If you currently have cancer or you’re a cancer survivor, you may have a lot of questions about the available COVID-19 vaccines. As far as where you can get the vaccine if you have cancer, SurvivorNet has a state-by-state guide currently available.

What Should Cancer Patients and Survivors Know About the COVID-19 Vaccine?
Steven Cornfield

Before you start scheduling an appointment, you may want some basic information, and the following are a few important things to know.

The Basics of COVID-19 Vaccines

So far, there are three approved COVID-19 vaccines in the U.S. These vaccines are unique, and they teach the immune system how to recognize and then fight the virus causing COVID-19. It may take a few weeks after you get vaccinated to reach immunity.

According to the CDC, the approved COVID vaccines have undergone some of the most rigorous safety monitoring in the U.S.

Some people may have side effects after they get a vaccine, like feeling tired or getting chills or body aches, but the CDC says these side effects should go away in a few days.

The COVID-19 vaccines currently available are messenger RNA vaccines or mRNA vaccines.

An mRNA vaccine tells your cells to make a spike protein, which is found on the virus surface of COVID-19. Once the mRNA instructions are in your immune cells, the cells make a protein piece, and then the cell breaks down the instructions and eliminates them. The cell then shows a protein piece on the surface, and our immune system recognizes it shouldn’t be there and builds an immune response.

The idea is that once the process of the vaccine is done, our bodies know how to protect against future infection.

There are three shots available under emergency use authorization from the FDA right now.

There’s the Pfizer-BioNTech vaccine, given in two doses and authorized for people 16 and older. The doses are given three weeks apart.

There’s the Moderna vaccine, authorized for people 18 and older. It’s given in two doses, four weeks apart.

The newest approved vaccine is the Johnson & Johnson option, authorized for people 18 and older and given in a single injection.

The J&J vaccine isn’t actually an mRNA vaccine. Instead, it contains a type of virus that triggers the immune system to recognize and attack the COVID-19 vaccine if you’re exposed to it. It’s not a live virus because it can’t reproduce in the body or cause disease.

Can Cancer Patients Get Vaccines?

Cancer patients can get vaccines, sometimes, but it depends on different factors you have to talk about with your doctor.
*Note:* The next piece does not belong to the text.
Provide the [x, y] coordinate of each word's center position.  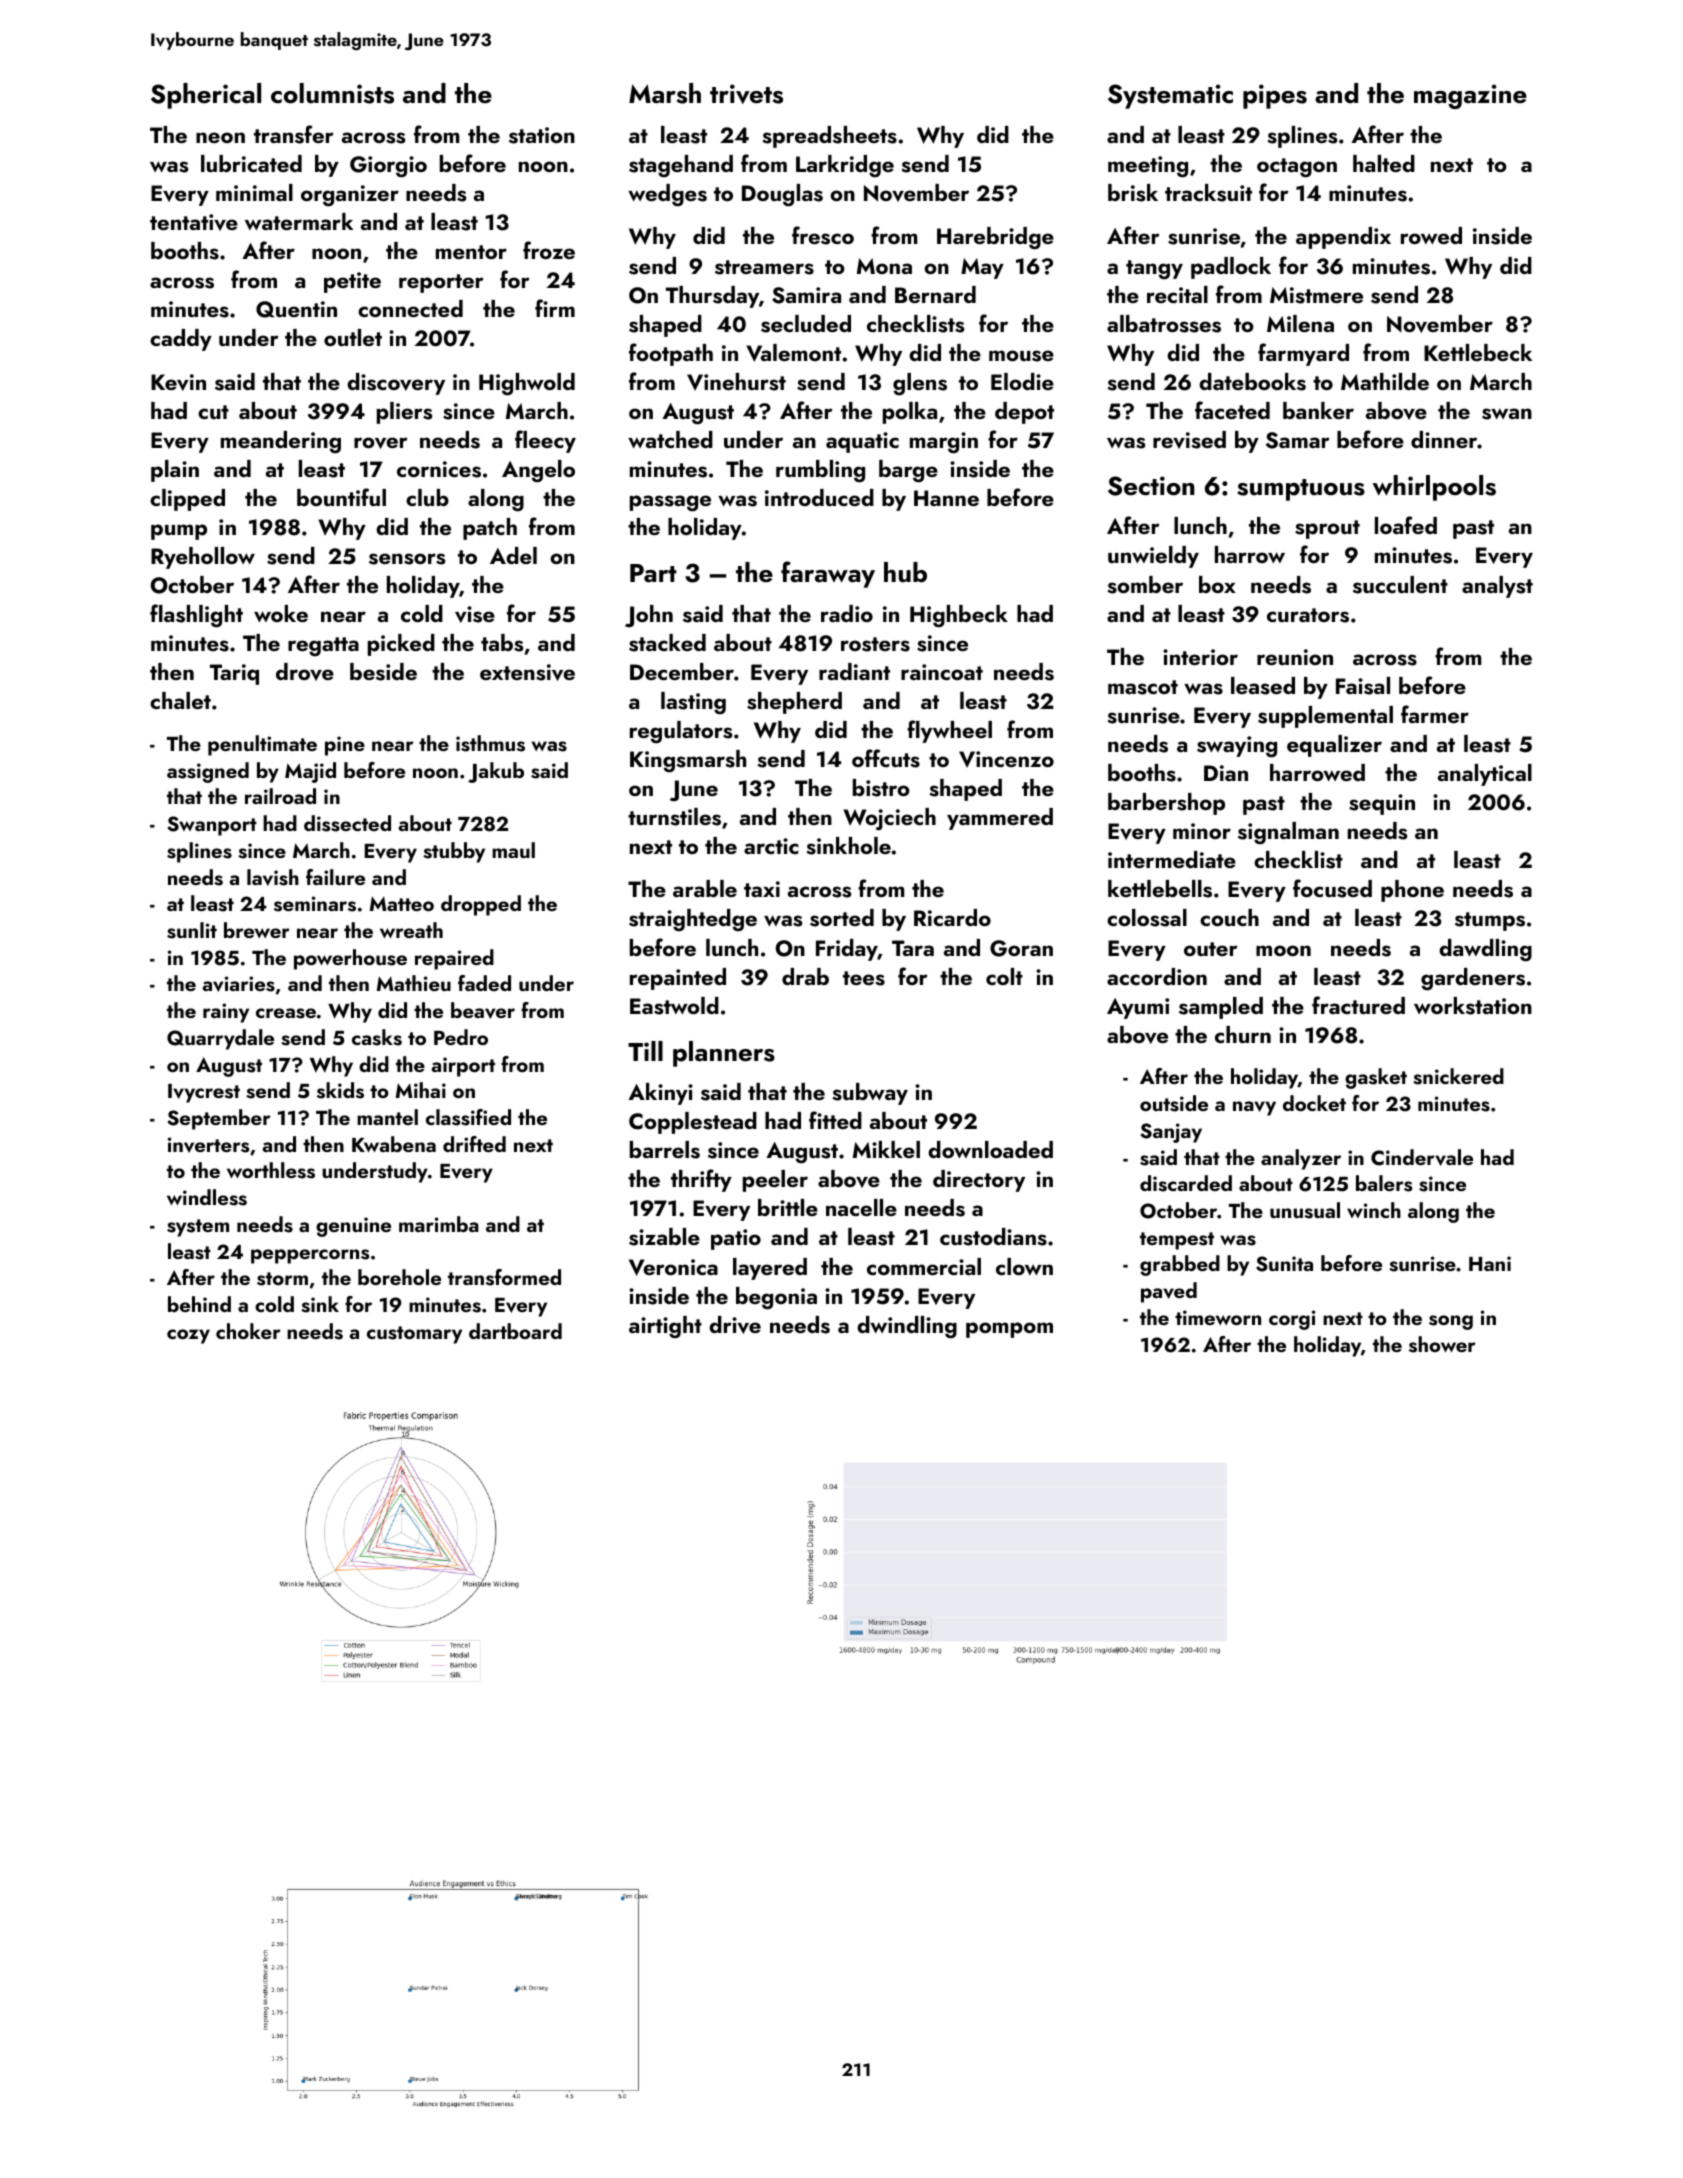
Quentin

For example, factors that play a role in whether or not you can get a vaccine, in general, include the type of cancer you have or had, if you’re still being treated, the type of vaccine, and if your immune system is working correctly.

Only your doctor can make a determination as to whether or not a COVID-19 vaccine is right for you.

Are Cancer Patients Prioritized?

The supply of vaccines in the U.S. was initially very limited. Many states started vaccinating health care workers first.

Now, however, the pool of available vaccines is expanding.

The CDC has recommendations as to who should get the vaccine first, but states can set their own guidelines.

Cancer patients weren’t in the CDC’s guidelines for people to get the vaccine first, but they are in one of the next priority groups, and they fall under the category of high-risk medical conditions.

Should You Get the Vaccine?

Again, whether or not to get the vaccine is something you need to speak to your doctor about, but many medical groups do advise people with cancer or a history of cancer to get a COVID-19 vaccine when it becomes available to them.

The biggest concern, according to the American Cancer Society, isn’t necessarily whether or not it’s safe for people with cancer, but how effective it will end up being, especially in people with weakened immune systems.

The studies of the vaccines did not initially include people who were getting treatment with drugs that suppress the immune system or in people with weakened immune systems for other reasons.

Your doctor can go over the risks versus the benefits of getting a COVID-19 vaccine with you and help you figure out the right path.

Additionally, even after getting a vaccine, depending on your situation, your doctor might still advise you to wear a mask and avoid places with poor air circulation and crowds, as well as continuing to practice social distancing.